**Short exercise**
Format the lines of the material below as a numbered list, leaving out any blank lines.
* Start Source data *
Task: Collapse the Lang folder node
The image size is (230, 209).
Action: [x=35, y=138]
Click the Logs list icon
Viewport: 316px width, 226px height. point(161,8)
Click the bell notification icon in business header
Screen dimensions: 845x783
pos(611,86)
* End Source data *
**Task response**
1. Task: Collapse the Lang folder node
2. The image size is (230, 209).
3. Action: [x=35, y=138]
4. Click the Logs list icon
5. Viewport: 316px width, 226px height. point(161,8)
6. Click the bell notification icon in business header
7. Screen dimensions: 845x783
8. pos(611,86)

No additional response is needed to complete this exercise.